Christopher R. deFilippi, M.D., of the University of Maryland School of Medicine, Baltimore, and colleagues examined the ability to detect a measurable cTnT concentration in older adults using the highly sensitive cTnT assay and whether higher concentrations would be associated with a greater risk of new-onset HF and cardiovascular death. The researchers analyzed data from the Cardiovascular Health study and included 4,221 community-dwelling adults ages 65 years or older without prior HF who had cTnT measured using the highly sensitive assay at the beginning of the study (1989-1990) and repeated after 2 to 3 years (n = 2,918).
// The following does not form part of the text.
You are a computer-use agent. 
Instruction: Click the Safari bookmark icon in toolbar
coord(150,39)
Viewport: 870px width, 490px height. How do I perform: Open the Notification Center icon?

Concentrations of cTnT were equal to or more than the limit of detection in 2,794 participants (66.2 percent).

During a median (midpoint) follow-up of 11.8 years from the initial cTnT measurement, 1,279 participants experienced new-onset HF and 1,103 cardiovascular deaths occurred, with a greater risk of both end points associated with higher cTnT concentrations. Also, the risks of HF and cardiovascular death were higher among those participants with detectable compared with undetectable levels at follow-up, irrespective of the baseline level.

Analysis indicated that for participants with measurable cTnT levels at the beginning of the study, an increase of more than 50 percent was associated with an increased risk of HF and a greater risk of cardiovascular death, adjusting for baseline cTnT and risk factors. In contrast, a decrease of more than 50 percent was associated with a risk-factor adjusted lower risk of HF and lower risk of cardiovascular death compared with those participants with 50 percent or less change.

For the prediction of both outcomes, the addition of baseline cTnT measurements to clinical risk factor models only modestly but statistically significantly improved classification.

"Detectable cTnT levels as measured by a highly sensitive assay were present in the majority of community-dwelling older adults in this cohort, and higher concentrationswithin a normal range established for a younger general populationreflect a greater burden of cardiovascular risk factors and imaging evidence of cardiac disease. Independent of these comorbidities, cTnT concentrations were associated with risk of new-onset HF and cardiovascular death. Furthermore, longitudinal changes in cTnT concentrations were common in this cohort and correspond with a dynamic change in risk levels over time," the authors conclude.